There are “credible reports from key informants” that people wanting to leave the city and seek safety are unable to do so, according to Grande.

She described Fallujah as "a conflict zone," saying she has received reports that ISIS has committed war crimes by killing people trying to flee the city to save their lives. Reports indicate that the few medicines remaining in the city go to wounded ISIS fighters.

“With so much at stake, all parties to the conflict have to do everything possible to protect civilians and respect their right to receive life-saving humanitarian support," Grande said.

Earlier this year, an Iraqi official had told Rudaw that children are dying of starvation.

“So far, four children have died of starvation and the situation in Fallujah is only getting worse,” Saadun Obeid, Fallujah’s mayor, told Rudaw.

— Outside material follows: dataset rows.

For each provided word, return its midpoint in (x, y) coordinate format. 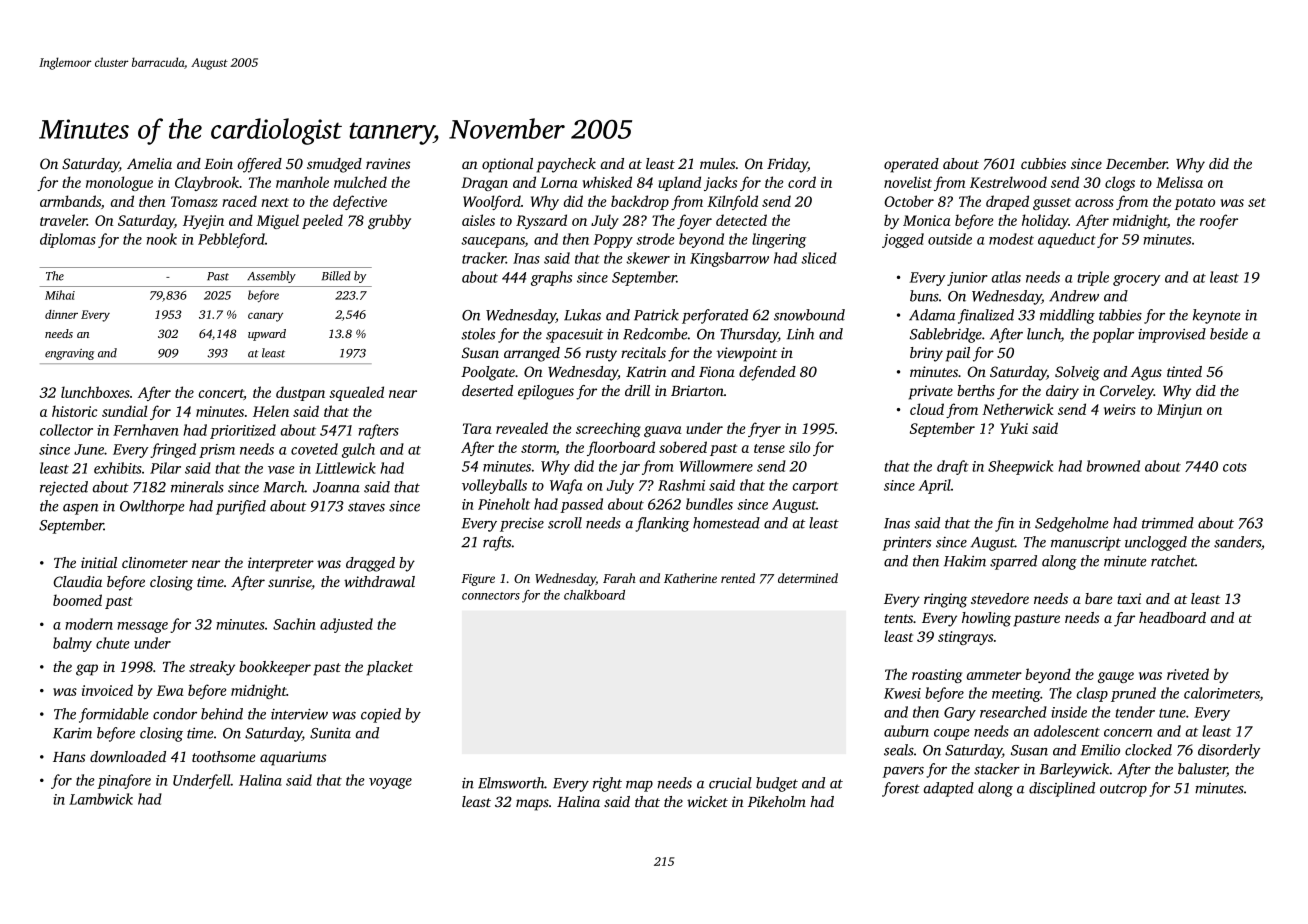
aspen (80, 509)
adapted (949, 789)
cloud (927, 409)
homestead (726, 523)
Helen (271, 411)
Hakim (965, 561)
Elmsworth (511, 783)
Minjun (1179, 411)
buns (924, 296)
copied (381, 715)
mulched (360, 182)
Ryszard (541, 221)
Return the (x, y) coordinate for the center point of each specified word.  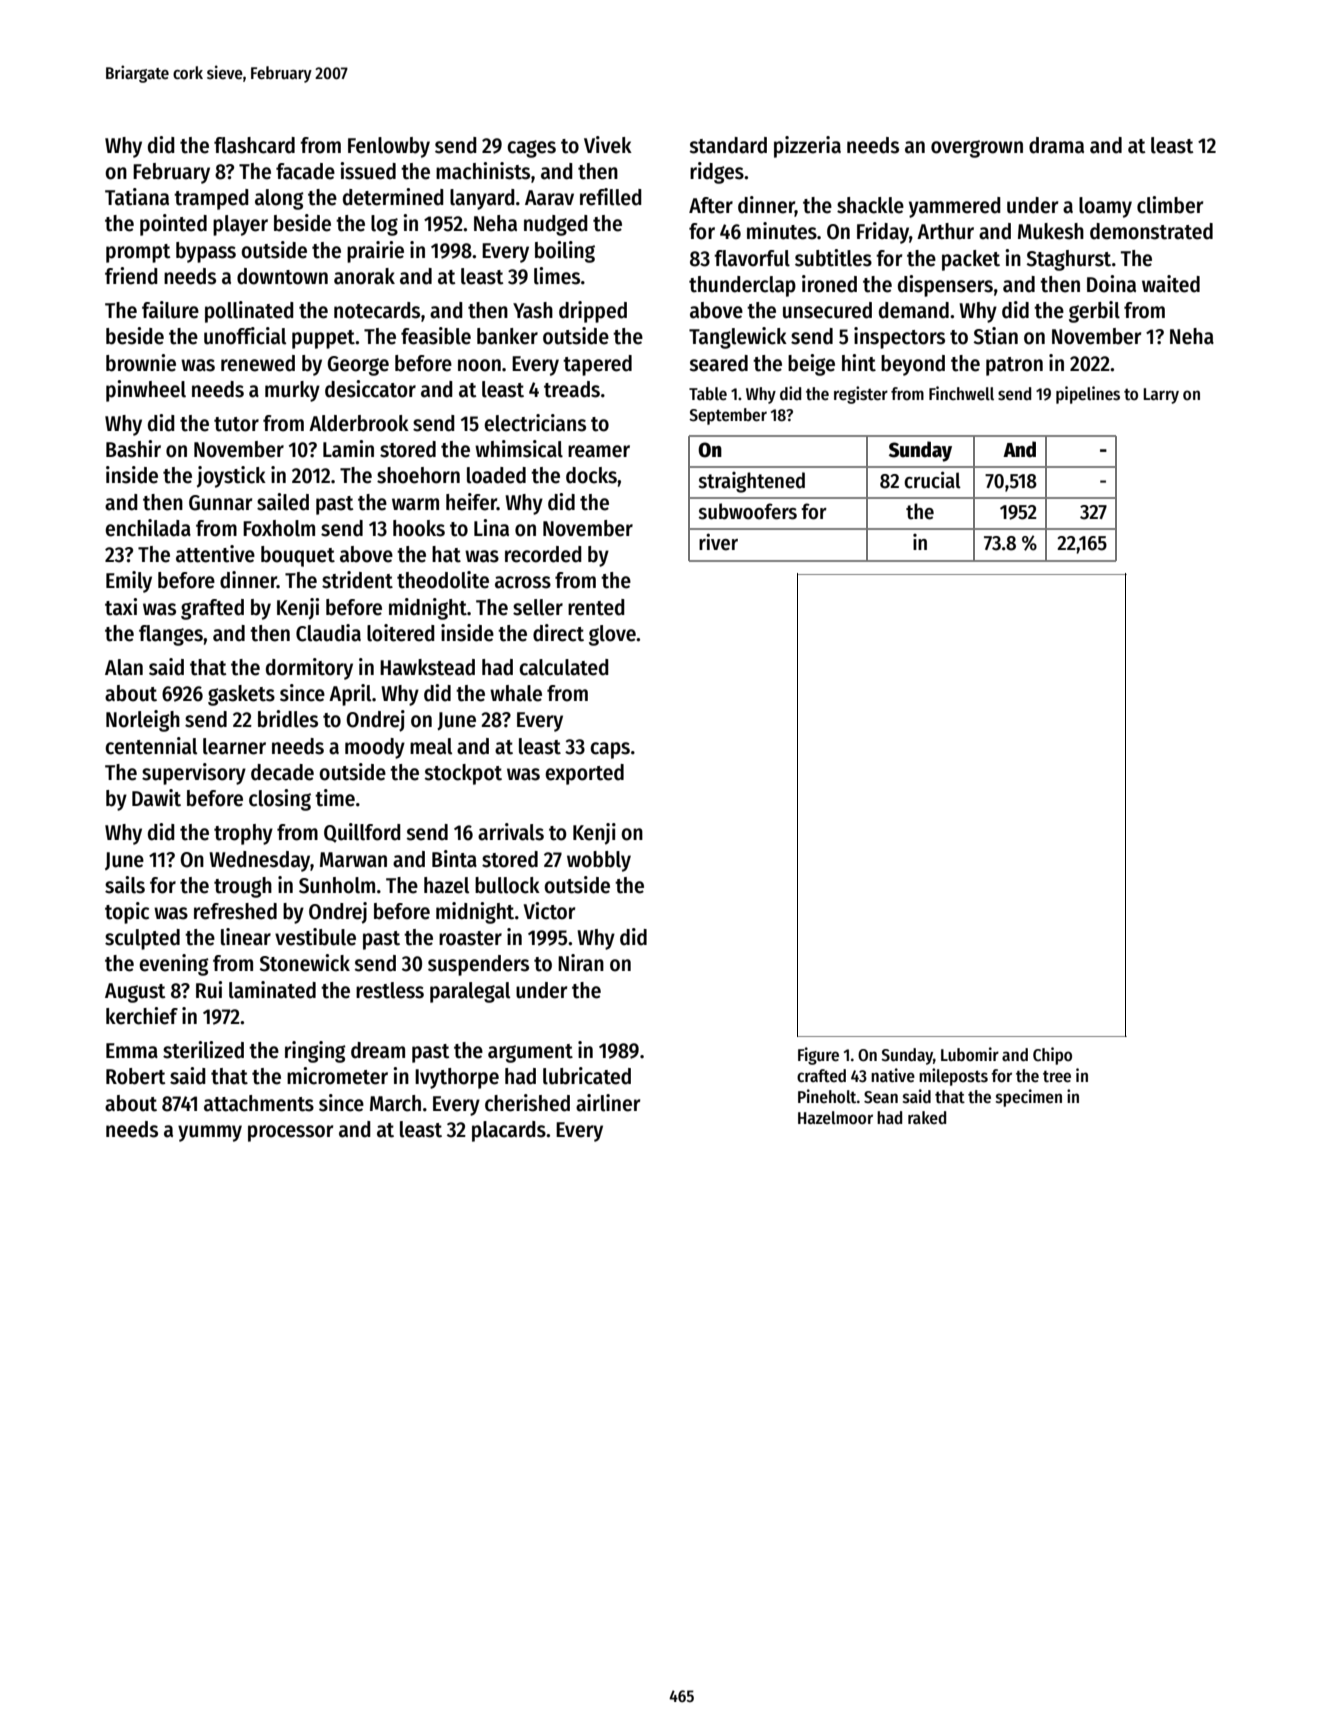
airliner (608, 1103)
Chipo (1052, 1056)
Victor (549, 911)
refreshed (235, 911)
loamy (1105, 207)
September (728, 416)
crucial (932, 480)
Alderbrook (359, 423)
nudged (556, 225)
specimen (1029, 1098)
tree (1057, 1077)
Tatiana (137, 197)
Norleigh (143, 721)
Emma (132, 1051)
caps (610, 750)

“No food or medicines are left in Fallujah. We have asked Iraqi Prime Minister Haider al-Abadi to send us humanitarian assistance but nothing has reached us,” Obeid claimed.UNAMI said that humanitarian partners continue to engage with civil and military authorities to find the best way to reach civilians in areas under siege.

“We are ready to respond to help people in need. We are scaling up, pre-positioning stocks and expanding our assistance in the sites where displaced people may go,” Grande said.

The UN says an estimated 10 million people across Iraq are in need of humanitarian assistance, "including 3.4 million people who have been displaced since January 2014.

An estimated 3 million people are living under ISIS control, while more than 540,000 have returned to their homes," according to UNAMI.